Revenge of the Knitter

So I told y'all how much I hated that Wildfoote sock yarn, right?

Oh, did I find the perfect solution for getting back at it.

So, the recipe for revenge involves going to a thrift store and buying some poor, lonely, abandoned little Beanie Babies...



See them there?  Aww, aren't they cute?  Actually, no.  I think that Gorilla thing is hideous, and he had it coming.  And that angel bear?  Reminds me of a pretentious pop-princess wannabe.  I never liked stuffed bears.  I felt bad for the Walrus guy, though.  He actually was cute.
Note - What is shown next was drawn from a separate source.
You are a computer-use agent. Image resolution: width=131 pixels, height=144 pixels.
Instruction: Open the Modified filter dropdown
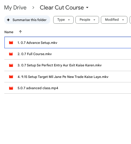pos(114,20)
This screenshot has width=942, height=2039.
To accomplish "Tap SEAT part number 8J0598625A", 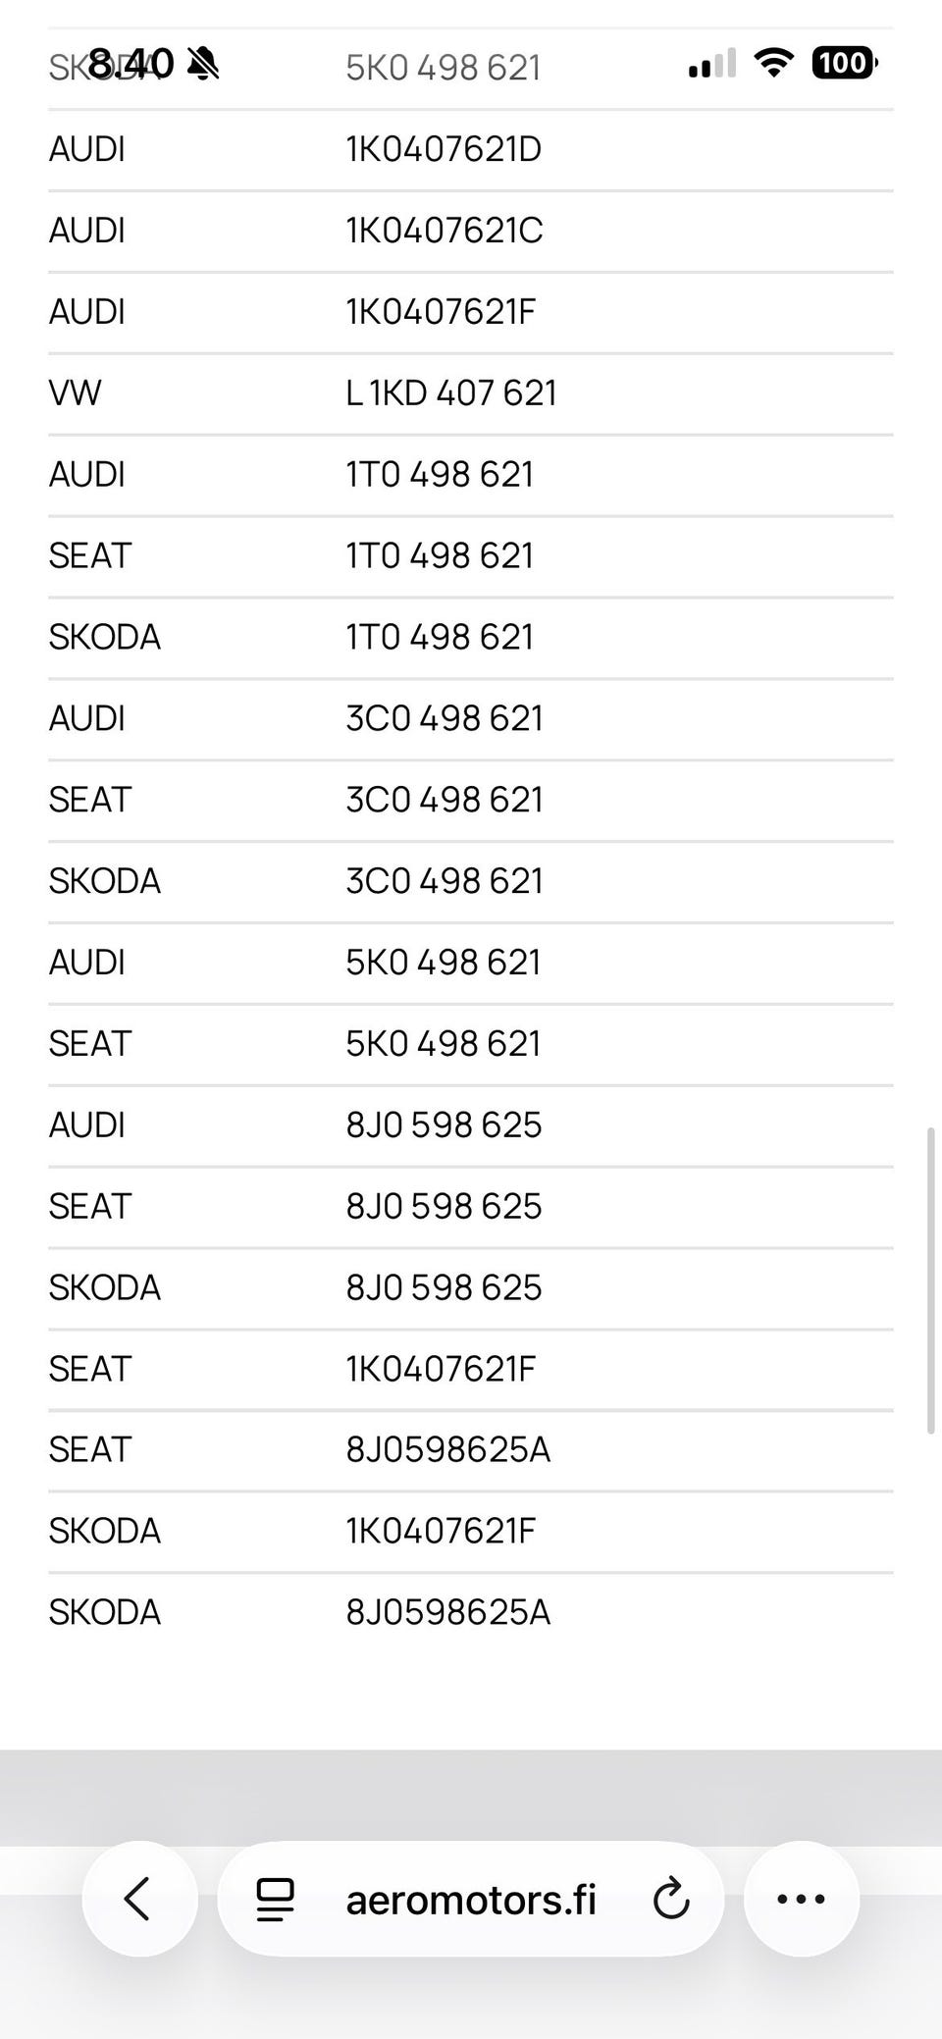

Anyways, knowing my destructive disposition these guys were doomed from the start and they were summarily sliced open and pirated for thier beans.



Poor little guys!

Anyways, whatever would I do with all those beans and all that Wildfoote? I was left with 3/4 of a skein left. I couldn’t let it go to waste. I had to find an appropriate pattern for a yarn this vile.

I had a short conversation with myself that went something like this:

Angel side: “Give the yarn a break. Maybe it’s not so bad. Try some wristlets with different pattern. It’ll be okay.”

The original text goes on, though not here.